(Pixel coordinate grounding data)

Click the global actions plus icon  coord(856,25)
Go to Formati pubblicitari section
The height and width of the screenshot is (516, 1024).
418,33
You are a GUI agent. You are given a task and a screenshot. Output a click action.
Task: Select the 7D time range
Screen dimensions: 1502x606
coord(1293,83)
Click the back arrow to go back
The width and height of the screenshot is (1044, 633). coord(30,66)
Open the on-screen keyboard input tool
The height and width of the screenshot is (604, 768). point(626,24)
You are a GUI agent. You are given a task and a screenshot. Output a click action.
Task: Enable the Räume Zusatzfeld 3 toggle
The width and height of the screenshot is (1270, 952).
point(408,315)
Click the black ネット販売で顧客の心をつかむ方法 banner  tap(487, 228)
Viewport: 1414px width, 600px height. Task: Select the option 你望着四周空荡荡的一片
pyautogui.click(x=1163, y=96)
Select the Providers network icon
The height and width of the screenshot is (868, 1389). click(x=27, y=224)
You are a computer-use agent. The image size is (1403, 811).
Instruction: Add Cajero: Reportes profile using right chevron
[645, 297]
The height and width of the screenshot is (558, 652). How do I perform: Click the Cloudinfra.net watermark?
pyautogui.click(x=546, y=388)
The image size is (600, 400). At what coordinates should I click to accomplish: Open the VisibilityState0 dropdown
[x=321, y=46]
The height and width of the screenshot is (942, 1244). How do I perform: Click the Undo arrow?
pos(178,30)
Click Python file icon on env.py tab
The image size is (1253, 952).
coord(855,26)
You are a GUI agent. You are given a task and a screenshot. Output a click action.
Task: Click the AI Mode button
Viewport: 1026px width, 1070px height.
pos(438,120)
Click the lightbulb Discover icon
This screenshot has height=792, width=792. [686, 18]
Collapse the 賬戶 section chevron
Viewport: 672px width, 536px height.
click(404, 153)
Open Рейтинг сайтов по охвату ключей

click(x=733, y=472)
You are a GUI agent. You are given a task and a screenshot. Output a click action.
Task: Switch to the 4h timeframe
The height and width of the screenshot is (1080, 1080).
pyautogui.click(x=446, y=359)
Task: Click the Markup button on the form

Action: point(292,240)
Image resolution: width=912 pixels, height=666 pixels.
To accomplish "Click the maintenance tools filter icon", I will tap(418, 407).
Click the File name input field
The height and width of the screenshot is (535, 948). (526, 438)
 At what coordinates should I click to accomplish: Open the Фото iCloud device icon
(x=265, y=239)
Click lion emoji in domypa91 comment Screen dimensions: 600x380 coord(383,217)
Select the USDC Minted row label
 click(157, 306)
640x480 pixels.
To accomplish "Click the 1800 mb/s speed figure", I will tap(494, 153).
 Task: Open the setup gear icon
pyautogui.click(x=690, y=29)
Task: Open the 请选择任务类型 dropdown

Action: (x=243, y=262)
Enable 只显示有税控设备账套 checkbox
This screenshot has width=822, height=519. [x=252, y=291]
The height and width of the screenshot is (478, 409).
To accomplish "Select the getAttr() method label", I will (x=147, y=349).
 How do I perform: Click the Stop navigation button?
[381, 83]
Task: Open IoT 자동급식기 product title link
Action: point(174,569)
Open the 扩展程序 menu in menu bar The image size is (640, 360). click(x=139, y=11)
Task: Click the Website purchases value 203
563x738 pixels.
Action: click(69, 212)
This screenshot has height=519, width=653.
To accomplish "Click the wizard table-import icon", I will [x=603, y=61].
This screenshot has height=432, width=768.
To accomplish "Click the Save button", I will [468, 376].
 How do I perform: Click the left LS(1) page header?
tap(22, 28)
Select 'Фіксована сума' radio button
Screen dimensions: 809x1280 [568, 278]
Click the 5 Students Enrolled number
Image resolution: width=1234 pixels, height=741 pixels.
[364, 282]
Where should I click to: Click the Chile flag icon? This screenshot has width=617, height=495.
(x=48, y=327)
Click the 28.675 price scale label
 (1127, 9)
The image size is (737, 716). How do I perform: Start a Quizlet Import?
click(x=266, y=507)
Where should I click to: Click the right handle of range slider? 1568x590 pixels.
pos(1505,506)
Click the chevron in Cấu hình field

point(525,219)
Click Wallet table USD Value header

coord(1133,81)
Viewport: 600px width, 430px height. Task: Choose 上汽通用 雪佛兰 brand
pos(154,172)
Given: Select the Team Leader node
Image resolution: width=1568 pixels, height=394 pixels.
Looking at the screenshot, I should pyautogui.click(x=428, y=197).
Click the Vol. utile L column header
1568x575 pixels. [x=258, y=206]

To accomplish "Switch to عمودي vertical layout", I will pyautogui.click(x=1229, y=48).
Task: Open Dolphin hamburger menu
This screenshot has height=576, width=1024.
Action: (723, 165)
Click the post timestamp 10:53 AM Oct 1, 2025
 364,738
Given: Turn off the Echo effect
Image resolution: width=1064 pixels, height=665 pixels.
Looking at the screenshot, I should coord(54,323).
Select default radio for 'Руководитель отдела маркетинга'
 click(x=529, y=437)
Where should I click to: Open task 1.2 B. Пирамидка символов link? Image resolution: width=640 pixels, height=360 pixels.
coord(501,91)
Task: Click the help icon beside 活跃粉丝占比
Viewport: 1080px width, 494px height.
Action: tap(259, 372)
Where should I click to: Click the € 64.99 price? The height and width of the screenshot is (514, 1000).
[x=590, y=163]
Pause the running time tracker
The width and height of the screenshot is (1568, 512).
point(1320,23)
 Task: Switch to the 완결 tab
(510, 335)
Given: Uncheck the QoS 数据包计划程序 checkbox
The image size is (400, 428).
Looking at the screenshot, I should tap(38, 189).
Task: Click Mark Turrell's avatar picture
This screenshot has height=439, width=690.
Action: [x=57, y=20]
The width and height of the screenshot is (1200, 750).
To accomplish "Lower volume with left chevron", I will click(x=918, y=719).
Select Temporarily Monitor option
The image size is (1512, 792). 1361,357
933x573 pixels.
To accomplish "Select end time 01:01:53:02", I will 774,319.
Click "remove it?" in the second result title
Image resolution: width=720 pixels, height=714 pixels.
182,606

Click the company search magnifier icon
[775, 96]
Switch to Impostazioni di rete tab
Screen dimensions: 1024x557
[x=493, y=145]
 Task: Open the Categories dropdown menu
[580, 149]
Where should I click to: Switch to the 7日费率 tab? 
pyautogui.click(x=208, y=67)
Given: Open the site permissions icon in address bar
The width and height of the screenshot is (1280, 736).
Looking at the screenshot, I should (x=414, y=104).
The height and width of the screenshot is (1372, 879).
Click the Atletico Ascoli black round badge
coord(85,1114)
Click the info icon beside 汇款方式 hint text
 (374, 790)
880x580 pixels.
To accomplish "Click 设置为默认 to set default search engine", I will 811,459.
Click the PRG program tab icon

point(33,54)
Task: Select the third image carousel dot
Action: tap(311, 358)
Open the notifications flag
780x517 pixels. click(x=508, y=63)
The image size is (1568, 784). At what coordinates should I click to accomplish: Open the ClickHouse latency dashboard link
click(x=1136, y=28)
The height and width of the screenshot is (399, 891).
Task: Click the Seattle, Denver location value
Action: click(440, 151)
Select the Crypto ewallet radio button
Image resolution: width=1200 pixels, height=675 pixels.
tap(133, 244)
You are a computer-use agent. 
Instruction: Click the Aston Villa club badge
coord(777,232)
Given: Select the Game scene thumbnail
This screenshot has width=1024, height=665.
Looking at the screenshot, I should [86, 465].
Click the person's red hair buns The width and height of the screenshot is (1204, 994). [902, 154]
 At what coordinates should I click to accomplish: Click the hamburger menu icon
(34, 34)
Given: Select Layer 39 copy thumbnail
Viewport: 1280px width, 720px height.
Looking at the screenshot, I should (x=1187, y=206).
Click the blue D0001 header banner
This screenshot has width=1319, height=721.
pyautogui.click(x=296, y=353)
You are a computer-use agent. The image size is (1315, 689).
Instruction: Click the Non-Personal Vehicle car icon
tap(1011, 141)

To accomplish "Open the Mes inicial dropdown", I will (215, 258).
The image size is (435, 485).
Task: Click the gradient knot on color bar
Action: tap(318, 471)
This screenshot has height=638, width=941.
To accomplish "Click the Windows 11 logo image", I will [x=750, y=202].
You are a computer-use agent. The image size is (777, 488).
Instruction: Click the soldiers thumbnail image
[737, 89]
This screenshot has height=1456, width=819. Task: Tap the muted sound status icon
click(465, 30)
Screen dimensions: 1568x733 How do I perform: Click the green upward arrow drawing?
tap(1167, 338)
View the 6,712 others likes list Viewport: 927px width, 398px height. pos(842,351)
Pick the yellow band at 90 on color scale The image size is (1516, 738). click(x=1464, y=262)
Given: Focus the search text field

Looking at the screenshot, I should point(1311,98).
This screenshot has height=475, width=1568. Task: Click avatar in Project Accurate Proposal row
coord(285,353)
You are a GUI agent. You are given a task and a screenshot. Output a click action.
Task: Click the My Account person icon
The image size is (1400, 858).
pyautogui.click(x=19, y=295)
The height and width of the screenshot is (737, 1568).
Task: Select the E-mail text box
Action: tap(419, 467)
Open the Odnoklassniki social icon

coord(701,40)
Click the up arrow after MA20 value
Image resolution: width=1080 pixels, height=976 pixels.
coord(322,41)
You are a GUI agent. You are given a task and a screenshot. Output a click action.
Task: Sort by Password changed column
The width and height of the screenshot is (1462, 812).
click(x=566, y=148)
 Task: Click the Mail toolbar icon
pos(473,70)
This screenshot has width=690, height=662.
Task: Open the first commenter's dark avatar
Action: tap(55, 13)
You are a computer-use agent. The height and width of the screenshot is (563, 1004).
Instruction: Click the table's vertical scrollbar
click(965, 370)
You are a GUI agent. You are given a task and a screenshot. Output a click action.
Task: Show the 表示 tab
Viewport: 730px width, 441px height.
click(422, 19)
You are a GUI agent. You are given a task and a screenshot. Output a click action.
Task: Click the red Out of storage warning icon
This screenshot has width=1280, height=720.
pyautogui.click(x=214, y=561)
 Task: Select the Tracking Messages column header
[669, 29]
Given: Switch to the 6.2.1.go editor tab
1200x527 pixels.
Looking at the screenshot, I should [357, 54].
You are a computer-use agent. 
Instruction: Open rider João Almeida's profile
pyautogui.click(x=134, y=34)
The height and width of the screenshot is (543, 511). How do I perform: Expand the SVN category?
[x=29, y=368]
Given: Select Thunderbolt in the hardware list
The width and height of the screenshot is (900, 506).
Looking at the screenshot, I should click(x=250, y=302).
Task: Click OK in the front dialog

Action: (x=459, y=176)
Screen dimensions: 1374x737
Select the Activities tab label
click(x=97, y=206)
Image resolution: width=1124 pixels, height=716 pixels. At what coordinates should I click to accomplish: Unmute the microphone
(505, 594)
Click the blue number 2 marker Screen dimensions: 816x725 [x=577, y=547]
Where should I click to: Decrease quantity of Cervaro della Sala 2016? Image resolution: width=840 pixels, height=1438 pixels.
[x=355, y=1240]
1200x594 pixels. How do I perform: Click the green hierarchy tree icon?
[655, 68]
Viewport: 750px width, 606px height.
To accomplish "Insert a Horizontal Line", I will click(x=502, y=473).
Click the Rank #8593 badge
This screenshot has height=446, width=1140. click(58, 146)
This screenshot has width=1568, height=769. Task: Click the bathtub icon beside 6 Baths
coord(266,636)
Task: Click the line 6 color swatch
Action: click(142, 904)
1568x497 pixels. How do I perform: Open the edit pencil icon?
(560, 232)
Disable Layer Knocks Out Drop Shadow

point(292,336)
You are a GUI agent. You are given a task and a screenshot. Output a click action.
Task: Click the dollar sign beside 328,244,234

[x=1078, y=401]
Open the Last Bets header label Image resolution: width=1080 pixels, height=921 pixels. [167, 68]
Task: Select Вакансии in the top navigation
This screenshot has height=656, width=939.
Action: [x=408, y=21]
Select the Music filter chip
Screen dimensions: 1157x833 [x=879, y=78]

**Task to carry out**: Starting with the first line of the entries and ending with the line that has "Image resolution: width=912", copy each line exactly and add nothing.

**Exercise result**:
Click the global actions plus icon  coord(856,25)
Go to Formati pubblicitari section
The height and width of the screenshot is (516, 1024).
418,33
You are a GUI agent. You are given a task and a screenshot. Output a click action.
Task: Select the 7D time range
Screen dimensions: 1502x606
coord(1293,83)
Click the back arrow to go back
The width and height of the screenshot is (1044, 633). coord(30,66)
Open the on-screen keyboard input tool
The height and width of the screenshot is (604, 768). point(626,24)
You are a GUI agent. You are given a task and a screenshot. Output a click action.
Task: Enable the Räume Zusatzfeld 3 toggle
The width and height of the screenshot is (1270, 952).
point(408,315)
Click the black ネット販売で顧客の心をつかむ方法 banner  tap(487, 228)
Viewport: 1414px width, 600px height. Task: Select the option 你望着四周空荡荡的一片
pyautogui.click(x=1163, y=96)
Select the Providers network icon
The height and width of the screenshot is (868, 1389). click(x=27, y=224)
You are a computer-use agent. The image size is (1403, 811).
Instruction: Add Cajero: Reportes profile using right chevron
[645, 297]
The height and width of the screenshot is (558, 652). How do I perform: Click the Cloudinfra.net watermark?
pyautogui.click(x=546, y=388)
The image size is (600, 400). At what coordinates should I click to accomplish: Open the VisibilityState0 dropdown
[x=321, y=46]
The height and width of the screenshot is (942, 1244). How do I perform: Click the Undo arrow?
pos(178,30)
Click Python file icon on env.py tab
The image size is (1253, 952).
coord(855,26)
You are a GUI agent. You are given a task and a screenshot. Output a click action.
Task: Click the AI Mode button
Viewport: 1026px width, 1070px height.
pos(438,120)
Click the lightbulb Discover icon
This screenshot has height=792, width=792. [686, 18]
Collapse the 賬戶 section chevron
Viewport: 672px width, 536px height.
click(404, 153)
Open Рейтинг сайтов по охвату ключей

click(x=733, y=472)
You are a GUI agent. You are given a task and a screenshot. Output a click action.
Task: Switch to the 4h timeframe
The height and width of the screenshot is (1080, 1080).
pyautogui.click(x=446, y=359)
Task: Click the Markup button on the form

Action: point(292,240)
Image resolution: width=912 pixels, height=666 pixels.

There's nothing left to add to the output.